Abstract
The pathogenesis of idiopathic nephrotic syndrome is not completely understood. We postulate that cytokine gene polymorphisms may influence susceptibility or clinical course in Idiopathic Nephrotic Syndrome. Polymorphisms of IL-4, IL-6, and TNF-α cytokines were investigated in 150 children with Idiopathic Nephrotic Syndrome and 569 healthy controls by using polymerase chain reaction and restriction fragment length polymorphism. On comparing patient with controls strong association were found for IL-6, TNF-α and IL-4 at allelic level (IL-6-G174C (G vs. C): P = <0.001; OR = 6.33, TNF-α-G308A (G vs. A): P = <0.001; OR = 1.99, IL-4-C590T (C vs. T): P = 0.048; OR = 1.38). Further when SR group was compared with SS group significant association was found at genotypic level in all the studied genetic polymorphisms. Studied cytokine gene polymorphisms may influence susceptibility to idiopathic nephrotic syndrome and might affect steroid response in INS patients.

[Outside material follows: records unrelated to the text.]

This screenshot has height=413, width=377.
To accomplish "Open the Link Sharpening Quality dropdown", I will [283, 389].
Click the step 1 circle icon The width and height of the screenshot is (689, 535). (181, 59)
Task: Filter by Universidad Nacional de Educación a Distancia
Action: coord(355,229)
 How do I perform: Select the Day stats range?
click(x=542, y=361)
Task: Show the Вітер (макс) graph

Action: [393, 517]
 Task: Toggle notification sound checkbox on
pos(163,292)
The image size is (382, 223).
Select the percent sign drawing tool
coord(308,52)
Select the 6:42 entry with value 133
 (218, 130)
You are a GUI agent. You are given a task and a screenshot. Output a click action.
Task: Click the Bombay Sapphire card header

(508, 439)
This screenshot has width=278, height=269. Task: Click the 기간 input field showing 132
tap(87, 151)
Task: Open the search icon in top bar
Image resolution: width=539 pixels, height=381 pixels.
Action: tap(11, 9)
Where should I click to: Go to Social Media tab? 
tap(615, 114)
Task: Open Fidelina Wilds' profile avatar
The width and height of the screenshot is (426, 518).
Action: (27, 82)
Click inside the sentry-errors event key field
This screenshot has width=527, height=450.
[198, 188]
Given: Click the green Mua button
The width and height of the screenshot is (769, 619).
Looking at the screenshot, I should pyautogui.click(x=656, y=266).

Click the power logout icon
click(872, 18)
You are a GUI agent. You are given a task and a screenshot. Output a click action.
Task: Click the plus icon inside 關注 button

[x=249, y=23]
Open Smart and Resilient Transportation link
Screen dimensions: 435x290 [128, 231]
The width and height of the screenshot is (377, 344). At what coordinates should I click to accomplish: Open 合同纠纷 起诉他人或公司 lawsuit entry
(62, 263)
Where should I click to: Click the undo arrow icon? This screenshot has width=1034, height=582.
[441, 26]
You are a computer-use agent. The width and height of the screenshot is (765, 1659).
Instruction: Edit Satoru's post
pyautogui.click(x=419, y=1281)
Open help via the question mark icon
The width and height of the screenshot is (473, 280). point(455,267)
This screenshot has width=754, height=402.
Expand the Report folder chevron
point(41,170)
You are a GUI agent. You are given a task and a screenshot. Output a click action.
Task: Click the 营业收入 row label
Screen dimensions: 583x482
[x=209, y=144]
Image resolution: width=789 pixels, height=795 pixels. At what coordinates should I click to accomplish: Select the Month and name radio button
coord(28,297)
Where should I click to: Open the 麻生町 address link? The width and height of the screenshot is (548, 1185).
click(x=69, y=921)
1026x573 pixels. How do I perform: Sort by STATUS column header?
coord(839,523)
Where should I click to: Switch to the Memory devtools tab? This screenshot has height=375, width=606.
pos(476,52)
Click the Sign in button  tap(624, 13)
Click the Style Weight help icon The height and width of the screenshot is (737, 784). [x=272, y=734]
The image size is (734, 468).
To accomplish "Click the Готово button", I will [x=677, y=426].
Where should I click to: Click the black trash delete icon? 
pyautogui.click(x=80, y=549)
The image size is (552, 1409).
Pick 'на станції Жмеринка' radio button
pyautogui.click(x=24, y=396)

Keywords: Idiopathic nephrotic syndrome, IL-6, IL-4, TNF-α, PCR, RFLP
Introduction
Nephrotic syndrome (NS) is a glomerular disease that is characterized by heavy proteinuria, hypoalbuminemia, hypercholesterolemia, generalized edema, and a relapse/remission course, without histological evidence of classical inflammatory immune-mediated injury. Although its pathogenesis remains to be elucidated, there are some evidences which suggest that Idiopathic Nephrotic Syndrome (INS) is primary immune disease associated with immuno-regulatory imbalance between T helper subtype 1 (Th1) and T helper subtype 2 (Th2) cytokines [1]. Patients with MCNS often display a defect in delayed-type hypersensitivity (DTH) response, suggesting an abnormal Th1-dependent cellular immunity [2]. Th1 cells produce IL-2, IFN-γ and tumor necrosis factor-beta (TNF-β), and promote both macrophage activation resulting into DTH, and production of complement-fixing and opsonizing antibodies. Th2 cells synthesize IL-4, IL-5, IL-6, IL-10 and IL-13 provide optimal help for antibody production, and promote both mast cell growth and eosinophil differentiation and activation causing humoral responses [2]. INS is considered to be an immune mediated disease still the contributions of Th1 and Th2 cytokines is a matter of debate. The close relationship between atopy and MCNS suggests a common immune pathway. Stimuli, such as allergens, may activate common immune mechanisms, which subsequently result in proteinuria in children with MCNS. Several investigators have demonstrated the potential role of Th2 cytokines in this disease [3–6].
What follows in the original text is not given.